DATA EXTRACT:

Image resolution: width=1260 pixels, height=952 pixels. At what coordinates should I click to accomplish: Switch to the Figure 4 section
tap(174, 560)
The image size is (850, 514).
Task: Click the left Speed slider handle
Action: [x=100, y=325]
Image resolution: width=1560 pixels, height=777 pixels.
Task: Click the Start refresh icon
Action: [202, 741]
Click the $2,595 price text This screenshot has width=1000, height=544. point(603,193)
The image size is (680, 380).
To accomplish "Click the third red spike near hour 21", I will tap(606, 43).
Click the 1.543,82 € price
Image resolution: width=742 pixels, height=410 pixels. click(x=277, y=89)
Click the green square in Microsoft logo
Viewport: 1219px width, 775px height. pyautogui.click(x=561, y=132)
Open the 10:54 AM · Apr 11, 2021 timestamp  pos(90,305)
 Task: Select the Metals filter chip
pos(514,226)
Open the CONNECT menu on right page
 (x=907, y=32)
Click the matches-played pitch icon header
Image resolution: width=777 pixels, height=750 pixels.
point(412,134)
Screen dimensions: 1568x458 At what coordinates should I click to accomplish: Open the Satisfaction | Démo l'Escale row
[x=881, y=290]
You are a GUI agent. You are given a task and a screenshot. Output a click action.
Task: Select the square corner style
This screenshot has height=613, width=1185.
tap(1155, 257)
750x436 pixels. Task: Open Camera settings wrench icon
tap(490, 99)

TO BE DONE:
Express the stretch of the listing from the line containing "750x436 pixels. Task: Open" through the end of the listing as a Markdown table with the columns Number and Text, one row per line, leaving out blank lines.

SOLUTION TO THE EXERCISE:
| Number | Text |
|---|---|
| 1 | 750x436 pixels. Task: Open Camera settings wrench icon |
| 2 | tap(490, 99) |